▶ **Fragmento del texto**
***
Estos días se emite en los informativos el típico refrito de imágenes que glosan los flamantes noventa años de vida de la Reina de Inglaterra, y reconozco que me he reído viéndola con su pañuelo en la cabeza para recibir a los Obama como la abuela de la fabada a pie de helicóptero presidencial. Tirado en el sofá le doblaba la conversación y me la imaginaba haciendo tiempo, pidiéndole al Duque de Edimburgo que esta vez se comporte y se anude correctamente la corbata, o haciendo esfuerzos por no orinarse encima mientras se le apetecía un Gin tonic al demorarse la llegada de tan insignes invitados. Cosas de viejas.

En cambio las viejas de andar por casa son diferentes, todas se comportan como dulces abuelas hasta que algo se les dispara en la cabeza y mutan en hooligans de pelo cardado, tacón bajo y rebequita de entretiempo. Me refiero por ejemplo a ese momento en que estás haciendo cola en el supermercado y una cajera grita aquello de que se abre la caja cinco y que por favor nos acerquemos respetando el orden. En ese instante, y sin explicación física posible, aparece bolsa de boquerones en mano una vieja osteoporótica corriendo en diagonal desde los encurtidos que te adelanta por la izquierda como si fuera un jugador de rugby llegando a palos. Qué, cómo, de dónde.

Otro lugar en que las viejas olvidan sus achaques es en las verbenas populares. Es sonar el pasodoble adecuado y esa mujer ajada a la que educadamente cediste la silla se levantará y moverá las caderas dándolo todo durante horas como si no hubiera un mañana para sonrojo de sus nietos y gloria de los youtubers. Poseída por Manolo Escobar una anciana puede doblar las rodillas consiguiendo que Tony Manero parezca de madera, conviene no olvidarlo. Y lo mismo ocurre cuando por la noche anuncian que la paella municipal ya está en su punto, nuestra protagonista sacará fuerzas de flaqueza para arramblar con cuatro de esos platos desechables, y eso que ella apenas cena, si acaso un yogur o a lo sumo un poco de pavo cocido en fiestas de guardar. También es llamativa la somnolencia, pueden dormirse en misa, en el mercado, en plena Nochevieja o bajo cualquier sombra, pero ponles la novela de la sobremesa y quedarán petrificadas y ojipláticas hasta la hora de tomarse la pastilla del calcio.
***
▶ **Tarea A**
Según el texto sobre las ancianas, ¿a quiénes recibe la Reina de Inglaterra con un pañuelo en la cabeza?
▶ **Tarea B**
Reescribe el tramo del texto sobre las ancianas que va de "Estos días se" a "Cosas de viejas.", sustituyendo "Gin tonic" por "vermut".
▶ **Tarea C**
Prosigue el texto sobre las ancianas a partir de su última frase.
***
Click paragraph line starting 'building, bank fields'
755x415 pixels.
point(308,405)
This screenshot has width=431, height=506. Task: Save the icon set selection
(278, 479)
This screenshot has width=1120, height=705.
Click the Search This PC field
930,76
***
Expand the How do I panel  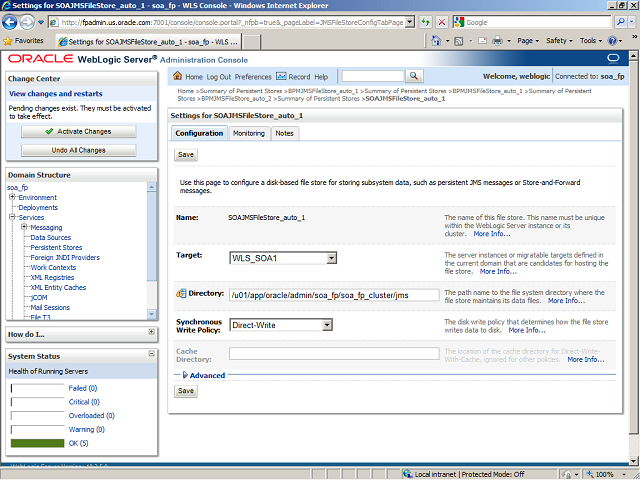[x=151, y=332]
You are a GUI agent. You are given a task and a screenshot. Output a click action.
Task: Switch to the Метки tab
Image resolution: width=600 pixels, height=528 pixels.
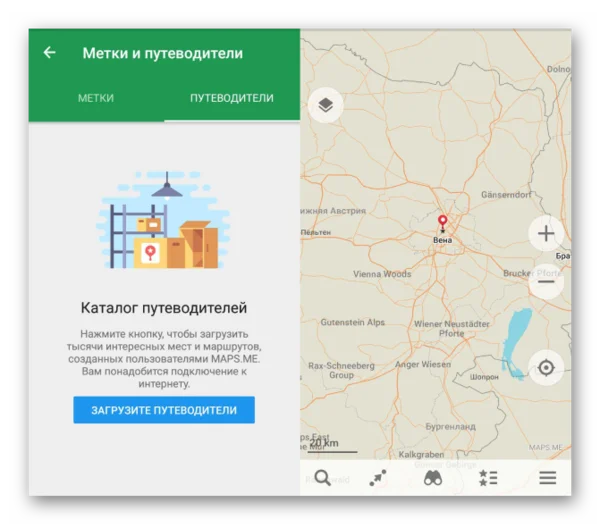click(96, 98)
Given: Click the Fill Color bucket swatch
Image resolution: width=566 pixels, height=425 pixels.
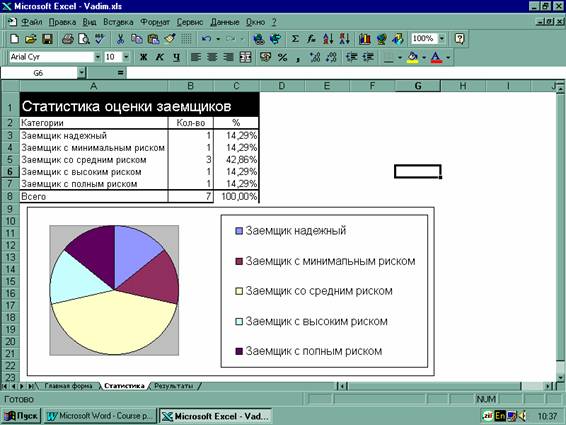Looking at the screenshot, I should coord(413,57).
***
▶ **Respuesta A**
A los Obama.

▶ **Respuesta B**
Estos días se emite en los informativos el típico refrito de imágenes que glosan los flamantes noventa años de vida de la Reina de Inglaterra, y reconozco que me he reído viéndola con su pañuelo en la cabeza para recibir a los Obama como la abuela de la fabada a pie de helicóptero presidencial. Tirado en el sofá le doblaba la conversación y me la imaginaba haciendo tiempo, pidiéndole al Duque de Edimburgo que esta vez se comporte y se anude correctamente la corbata, o haciendo esfuerzos por no orinarse encima mientras se le apetecía un vermut al demorarse la llegada de tan insignes invitados. Cosas de viejas.

▶ **Respuesta C**
Una vieja por sí sola es asumible, pero juntar varias supone que la cosa se torne inquietante, casi hitchcockniana, y si no piensen en ese escuadrón de ancianas que defienden el sitio en primera fila de cabalgatas y procesiones con sus afilados y huesudos codos. Son un muro impenetrable, tendrás que rodear tres calles antes que atravesarlo. Puede que aún te engañes a ti mismo y te creas más listo y ágil que ellas, pero ponte a rezar si intentas desplazarlas de la barra en la que se están tomando el vinito que, en sus propias palabras, las achispa y las pone piripis, porque sacarán sus afilados paraguas y será tu tuerto final.

Así son las viejas, calmadas y aguerridas a un tiempo según las circunstancias, pero todas tienen algo inconfundible en común, su risa. Las viejas tienen una risa desvergonzada y tierna que conmueve, su risa se dibuja y se transmite de inmediato, triplica las arrugas y resta años, endulza una vida de retos conseguidos mitigando el dolor por las pérdidas sufridas. La risa de una vieja es incondicional y huérfana de prejuicios, es la mayor muestra de inteligencia de quien ha sobrevivido al tiempo; la risa de una vieja es, sin duda, un monumento al respeto y la memoria.

Por eso querido lector disculpe a esa vieja que se le cuela en el mercado, a la que le hinca el codo en los riñones cuando intenta sortearla, a la que ocupa dos metros de barra con el bolso y la gabardina, o a la que le roba su paella gratis mientras se tambalea al ritmo de Concha Piquer, porque un día usted será esa vieja y entonces entenderá que se ha ganado el derecho a ir por la vida como si ese fuera su último día, la postrera oportunidad de disfrutar del momento, y confíe en mi, justo en ese instante se le escapará una risa tan sonora, limpia, desbocada y picarona que todo lo demás será digno de perdón.